Letters to Engineers : 6 of 12
22 June 2008
Dear Fellow Engineers,
I attended a briefing on the latest report of air pollution in the Pearl River Delta region last week. A professor from the Faculty of Medicine of the Hong Kong University lamented, “Although this research clearly shows that there are at least 10,000 premature deaths from air pollution in the Pearl River Delta which covers Hong Kong and Macau , I do not anticipate the SAR Government to make any policy improvements in this area. Just like bird flu, which has already broken out for five times and caused huge damages, the government still hesitates on the central slaughtering system.”
So, what exactly is Hong Kong suffering from?
In any civilised society, the loss of human life and the spread of health risks are the most crucial factors that will motivate a government to act boldly and resolutely to forge policy changes. The first widespread outbreak of the avian flu was already eleven years back. However, it was not until recently that the highest echelons of the Government began to show a greater sense of determination to do something.
So, what exactly are our policymakers suffering from?
The SAR Government has all the way been suffering from a ‘Policy-making Paralysis Syndrome’ (‘PPS’). Because of such a syndrome, all citizens of Hong Kong are victimised. Hong Kong engineers, in particular, have seen the drifting away of myriads of opportunities that could have bettered our city’s development in numerous aspects. Examples are so obvious to pick:
- To make fundamental improvements on Hong Kong ’s air quality, the Council for Sustainable Development recommended a comprehensive package two years ago, consisting of nearly 40 action items worth more than $50 billion of investments. Most of these proposed actions, however, have not even been discussed;
- The Central Slaughtering House has been earmarked as a project worthy of $220 million. Eleven years have passed since the first outbreak of the bird flu but there is still no decision to go ahead;
- For power plants to reduce emissions, clean energy is required. Yet the government remains undecided about the options for a $10 billion natural gas receiving terminal, not to mention the launch of any research studies on how to popularise the use of natural gas in our city. On the contrary, the public transport authorities in Beijing have already invested RMB 4 billion to upgrade their fleet and infrastructure. Five thousand new coaches running on natural gas are expected to be seen on the roads of Beijing this year;
- In 2003, I was entrusted by the Council for Sustainable Development to convene a specialists support group with a view to promoting public participation and recommending sustainable strategies in solid waste management. The construction of bulk treatment facilities such as incinerators is part and parcel of the recommended strategy. Unfortunately the Government is yet to decide on whether the investment of $4 billion in incinerator will go ahead;
- Although as early as 2000, the International Expert Panel appointed by the Government recommended that biological treatment (Stage 2B) of the Harbour Area Treatment Scheme is both necessary and desirable, the top officials still refuse to set a definite timetable for this $10.8 billion project;
- To relieve traffic congestions on the northern part of the Hong Kong Island , the electronic road pricing system has been put to earnest investigation time and again in the past twenty years. Even the Transport Expert Panel appointed by the Harbourfront Enhancement Committee agreed that the Central-Wanchai Bypass could not be a replacement of the electronic road pricing system. Nonetheless, the Government has still not made up its mind.

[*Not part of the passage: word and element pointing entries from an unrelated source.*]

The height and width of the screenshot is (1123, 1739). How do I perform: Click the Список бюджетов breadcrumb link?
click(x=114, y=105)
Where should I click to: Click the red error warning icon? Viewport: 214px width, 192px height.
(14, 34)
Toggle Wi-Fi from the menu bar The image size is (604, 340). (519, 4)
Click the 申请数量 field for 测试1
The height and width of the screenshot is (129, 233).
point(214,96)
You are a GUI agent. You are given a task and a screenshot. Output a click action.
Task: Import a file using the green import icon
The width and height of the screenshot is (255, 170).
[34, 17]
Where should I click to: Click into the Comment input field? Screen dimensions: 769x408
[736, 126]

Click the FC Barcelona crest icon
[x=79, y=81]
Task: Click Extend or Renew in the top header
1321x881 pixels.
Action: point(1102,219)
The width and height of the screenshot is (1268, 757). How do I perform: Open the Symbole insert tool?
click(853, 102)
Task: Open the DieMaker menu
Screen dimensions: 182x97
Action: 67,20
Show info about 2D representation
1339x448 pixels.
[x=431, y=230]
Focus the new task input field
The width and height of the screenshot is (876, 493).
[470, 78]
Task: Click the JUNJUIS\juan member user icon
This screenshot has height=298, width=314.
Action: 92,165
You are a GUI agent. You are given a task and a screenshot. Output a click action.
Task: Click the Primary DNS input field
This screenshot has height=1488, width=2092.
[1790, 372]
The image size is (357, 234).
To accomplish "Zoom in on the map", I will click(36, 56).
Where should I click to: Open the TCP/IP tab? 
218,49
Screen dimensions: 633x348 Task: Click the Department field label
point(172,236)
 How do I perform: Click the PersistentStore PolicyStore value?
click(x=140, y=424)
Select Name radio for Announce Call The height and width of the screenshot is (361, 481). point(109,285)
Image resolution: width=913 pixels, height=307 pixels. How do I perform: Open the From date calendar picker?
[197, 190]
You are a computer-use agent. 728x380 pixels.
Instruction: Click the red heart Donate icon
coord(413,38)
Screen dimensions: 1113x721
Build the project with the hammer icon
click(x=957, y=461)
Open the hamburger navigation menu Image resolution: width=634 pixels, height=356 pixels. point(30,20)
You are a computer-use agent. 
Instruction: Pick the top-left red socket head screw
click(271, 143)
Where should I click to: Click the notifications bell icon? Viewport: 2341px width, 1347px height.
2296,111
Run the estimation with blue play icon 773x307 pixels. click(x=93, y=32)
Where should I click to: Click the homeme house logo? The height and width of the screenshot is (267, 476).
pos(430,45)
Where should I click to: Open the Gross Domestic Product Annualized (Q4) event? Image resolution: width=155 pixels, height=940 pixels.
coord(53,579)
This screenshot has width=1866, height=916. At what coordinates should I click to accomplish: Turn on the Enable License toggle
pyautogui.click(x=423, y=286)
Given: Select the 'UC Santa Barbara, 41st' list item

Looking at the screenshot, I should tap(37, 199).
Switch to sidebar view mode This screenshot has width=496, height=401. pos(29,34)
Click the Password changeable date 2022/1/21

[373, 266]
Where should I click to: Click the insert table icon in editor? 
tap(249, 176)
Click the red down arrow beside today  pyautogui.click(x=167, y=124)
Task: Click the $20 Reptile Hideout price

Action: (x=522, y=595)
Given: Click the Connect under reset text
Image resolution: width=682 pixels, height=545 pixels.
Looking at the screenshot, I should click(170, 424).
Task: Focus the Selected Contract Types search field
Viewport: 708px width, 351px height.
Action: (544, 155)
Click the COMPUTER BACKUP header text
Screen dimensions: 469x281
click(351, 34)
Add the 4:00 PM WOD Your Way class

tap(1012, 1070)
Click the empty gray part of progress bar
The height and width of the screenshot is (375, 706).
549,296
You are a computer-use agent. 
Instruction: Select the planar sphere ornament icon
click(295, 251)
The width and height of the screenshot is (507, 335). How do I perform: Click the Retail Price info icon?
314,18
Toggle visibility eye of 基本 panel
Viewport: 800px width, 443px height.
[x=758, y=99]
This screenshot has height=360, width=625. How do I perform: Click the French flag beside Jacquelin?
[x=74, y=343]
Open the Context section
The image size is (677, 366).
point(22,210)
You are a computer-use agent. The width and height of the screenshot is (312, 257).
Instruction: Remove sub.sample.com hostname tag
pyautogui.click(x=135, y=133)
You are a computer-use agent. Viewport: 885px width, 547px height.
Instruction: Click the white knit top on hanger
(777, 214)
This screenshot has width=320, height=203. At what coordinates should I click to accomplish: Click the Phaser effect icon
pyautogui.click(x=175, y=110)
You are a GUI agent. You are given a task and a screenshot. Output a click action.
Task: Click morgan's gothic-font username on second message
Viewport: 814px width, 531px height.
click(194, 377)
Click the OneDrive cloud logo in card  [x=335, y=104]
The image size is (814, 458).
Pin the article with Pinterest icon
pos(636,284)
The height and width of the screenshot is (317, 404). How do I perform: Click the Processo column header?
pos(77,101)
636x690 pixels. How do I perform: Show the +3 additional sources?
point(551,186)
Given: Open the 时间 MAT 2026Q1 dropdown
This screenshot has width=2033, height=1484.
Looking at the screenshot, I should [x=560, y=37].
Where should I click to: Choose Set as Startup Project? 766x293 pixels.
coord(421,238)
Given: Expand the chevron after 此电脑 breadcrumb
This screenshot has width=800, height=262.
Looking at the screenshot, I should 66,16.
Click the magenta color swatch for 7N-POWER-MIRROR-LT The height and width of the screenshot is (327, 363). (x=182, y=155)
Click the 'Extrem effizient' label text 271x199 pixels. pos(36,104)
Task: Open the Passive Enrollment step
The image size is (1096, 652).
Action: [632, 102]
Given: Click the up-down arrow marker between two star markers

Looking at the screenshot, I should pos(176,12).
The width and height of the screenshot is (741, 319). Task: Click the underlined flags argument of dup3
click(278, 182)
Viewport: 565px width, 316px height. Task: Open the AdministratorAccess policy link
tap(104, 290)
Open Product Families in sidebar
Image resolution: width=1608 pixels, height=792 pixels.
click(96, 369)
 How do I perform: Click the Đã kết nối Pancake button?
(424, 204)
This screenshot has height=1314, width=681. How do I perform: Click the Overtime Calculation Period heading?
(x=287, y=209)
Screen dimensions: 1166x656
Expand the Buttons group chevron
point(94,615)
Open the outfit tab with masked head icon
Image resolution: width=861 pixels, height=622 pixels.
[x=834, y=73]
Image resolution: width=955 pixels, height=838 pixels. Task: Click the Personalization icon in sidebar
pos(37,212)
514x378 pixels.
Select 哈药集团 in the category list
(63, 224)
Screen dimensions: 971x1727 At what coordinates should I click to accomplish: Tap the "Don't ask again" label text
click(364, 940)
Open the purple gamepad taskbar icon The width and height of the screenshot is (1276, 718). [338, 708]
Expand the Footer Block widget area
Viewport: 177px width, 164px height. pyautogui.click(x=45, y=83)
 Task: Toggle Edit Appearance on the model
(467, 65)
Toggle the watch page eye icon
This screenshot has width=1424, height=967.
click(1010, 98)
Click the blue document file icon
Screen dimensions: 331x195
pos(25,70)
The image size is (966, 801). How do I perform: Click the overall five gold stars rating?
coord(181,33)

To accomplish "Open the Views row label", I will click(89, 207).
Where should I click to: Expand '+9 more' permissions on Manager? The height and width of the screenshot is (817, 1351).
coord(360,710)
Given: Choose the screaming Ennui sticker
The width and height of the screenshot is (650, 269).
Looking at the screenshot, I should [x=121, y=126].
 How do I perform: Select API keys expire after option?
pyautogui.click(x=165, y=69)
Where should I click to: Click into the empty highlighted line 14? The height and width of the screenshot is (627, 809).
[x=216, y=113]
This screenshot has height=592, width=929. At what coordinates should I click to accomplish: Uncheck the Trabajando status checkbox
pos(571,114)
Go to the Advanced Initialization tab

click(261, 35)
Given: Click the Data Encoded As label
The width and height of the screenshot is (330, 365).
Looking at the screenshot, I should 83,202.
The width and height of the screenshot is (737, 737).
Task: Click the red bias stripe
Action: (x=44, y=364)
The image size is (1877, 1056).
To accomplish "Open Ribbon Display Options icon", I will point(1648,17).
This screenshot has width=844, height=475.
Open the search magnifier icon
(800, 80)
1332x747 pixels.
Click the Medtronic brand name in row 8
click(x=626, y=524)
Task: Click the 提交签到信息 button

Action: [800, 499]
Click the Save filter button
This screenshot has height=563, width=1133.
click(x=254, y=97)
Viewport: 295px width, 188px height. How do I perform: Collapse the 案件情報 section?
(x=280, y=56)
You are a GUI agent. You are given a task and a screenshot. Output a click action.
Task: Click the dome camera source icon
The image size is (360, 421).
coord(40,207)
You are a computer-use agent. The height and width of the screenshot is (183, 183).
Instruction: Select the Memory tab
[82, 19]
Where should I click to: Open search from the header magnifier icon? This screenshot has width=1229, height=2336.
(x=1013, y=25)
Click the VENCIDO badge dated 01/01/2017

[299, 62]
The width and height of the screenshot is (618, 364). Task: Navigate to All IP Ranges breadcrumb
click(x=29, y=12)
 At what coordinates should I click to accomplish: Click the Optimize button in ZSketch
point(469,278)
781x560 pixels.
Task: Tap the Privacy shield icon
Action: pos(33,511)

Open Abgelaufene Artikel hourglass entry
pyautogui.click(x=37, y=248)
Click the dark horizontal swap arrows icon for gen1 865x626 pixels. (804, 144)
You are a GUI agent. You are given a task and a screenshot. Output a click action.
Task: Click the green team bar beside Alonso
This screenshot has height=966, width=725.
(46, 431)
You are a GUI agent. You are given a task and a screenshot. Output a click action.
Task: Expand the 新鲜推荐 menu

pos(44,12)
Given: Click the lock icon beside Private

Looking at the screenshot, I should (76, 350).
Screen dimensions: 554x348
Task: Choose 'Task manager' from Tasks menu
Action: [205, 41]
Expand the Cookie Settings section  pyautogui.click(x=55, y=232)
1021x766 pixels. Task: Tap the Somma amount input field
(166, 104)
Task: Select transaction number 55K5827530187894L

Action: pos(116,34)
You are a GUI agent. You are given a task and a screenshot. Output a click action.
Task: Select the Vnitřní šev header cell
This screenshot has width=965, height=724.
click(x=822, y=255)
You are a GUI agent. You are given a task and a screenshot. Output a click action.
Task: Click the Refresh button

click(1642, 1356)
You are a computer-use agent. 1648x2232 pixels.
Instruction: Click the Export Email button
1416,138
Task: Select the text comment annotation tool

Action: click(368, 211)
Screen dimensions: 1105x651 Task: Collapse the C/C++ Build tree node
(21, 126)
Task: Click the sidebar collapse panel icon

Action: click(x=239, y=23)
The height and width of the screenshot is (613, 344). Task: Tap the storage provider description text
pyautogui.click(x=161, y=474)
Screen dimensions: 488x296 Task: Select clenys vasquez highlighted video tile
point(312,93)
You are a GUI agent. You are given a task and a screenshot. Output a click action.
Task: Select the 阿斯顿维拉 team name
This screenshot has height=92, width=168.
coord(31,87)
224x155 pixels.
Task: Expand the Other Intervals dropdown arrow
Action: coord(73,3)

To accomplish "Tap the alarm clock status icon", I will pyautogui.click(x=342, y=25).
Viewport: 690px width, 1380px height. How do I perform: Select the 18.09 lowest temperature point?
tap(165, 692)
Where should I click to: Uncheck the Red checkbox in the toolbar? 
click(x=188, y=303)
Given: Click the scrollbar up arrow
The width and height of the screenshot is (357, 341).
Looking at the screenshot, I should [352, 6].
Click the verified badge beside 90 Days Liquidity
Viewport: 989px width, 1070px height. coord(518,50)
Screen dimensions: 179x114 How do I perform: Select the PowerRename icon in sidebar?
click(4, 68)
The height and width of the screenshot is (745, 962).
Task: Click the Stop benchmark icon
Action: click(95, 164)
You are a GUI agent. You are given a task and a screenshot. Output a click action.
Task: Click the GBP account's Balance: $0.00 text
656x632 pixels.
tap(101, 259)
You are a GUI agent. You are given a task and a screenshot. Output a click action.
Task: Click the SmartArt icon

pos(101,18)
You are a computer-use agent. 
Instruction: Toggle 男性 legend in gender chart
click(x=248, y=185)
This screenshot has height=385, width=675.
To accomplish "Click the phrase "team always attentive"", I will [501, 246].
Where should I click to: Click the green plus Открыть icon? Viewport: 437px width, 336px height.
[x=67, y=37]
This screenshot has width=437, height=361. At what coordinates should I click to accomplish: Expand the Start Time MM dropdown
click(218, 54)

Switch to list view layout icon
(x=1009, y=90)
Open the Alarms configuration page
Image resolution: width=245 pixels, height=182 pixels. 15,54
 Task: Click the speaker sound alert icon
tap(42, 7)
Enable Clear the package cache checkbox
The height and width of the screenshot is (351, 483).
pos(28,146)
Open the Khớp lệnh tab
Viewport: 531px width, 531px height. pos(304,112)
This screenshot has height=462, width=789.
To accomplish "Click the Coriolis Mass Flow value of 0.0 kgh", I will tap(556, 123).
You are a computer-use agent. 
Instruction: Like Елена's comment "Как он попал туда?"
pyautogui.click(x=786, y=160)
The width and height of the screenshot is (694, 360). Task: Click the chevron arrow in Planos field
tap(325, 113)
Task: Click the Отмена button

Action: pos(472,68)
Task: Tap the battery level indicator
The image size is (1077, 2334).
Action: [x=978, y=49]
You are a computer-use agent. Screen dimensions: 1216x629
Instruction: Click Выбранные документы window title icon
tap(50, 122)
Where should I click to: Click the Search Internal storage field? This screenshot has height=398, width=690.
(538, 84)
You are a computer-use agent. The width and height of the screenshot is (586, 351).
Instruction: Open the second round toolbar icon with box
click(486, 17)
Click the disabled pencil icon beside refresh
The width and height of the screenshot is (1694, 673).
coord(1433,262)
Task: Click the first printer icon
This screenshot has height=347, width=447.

The endless delay of these projects alone has already led to the loss of engineering contracts worth over $70 billion. If creativity were ever applied to policymaking, these projects could have earned loud public applauses for the Government, and demonstrated to Hongkongers that the Government really cares what they care. Instead, the indecision and delay on the part of the Government have continued to heighten the immeasurable risks in environmental quality and public health. Therefore, if Hong Kong ’s engineers do not stand together to help heal this PPS at the Government’s top level, the loss to the profession is both gigantic and endless. Not only every engineer becomes a victim; everybody in Hong Kong becomes a victim.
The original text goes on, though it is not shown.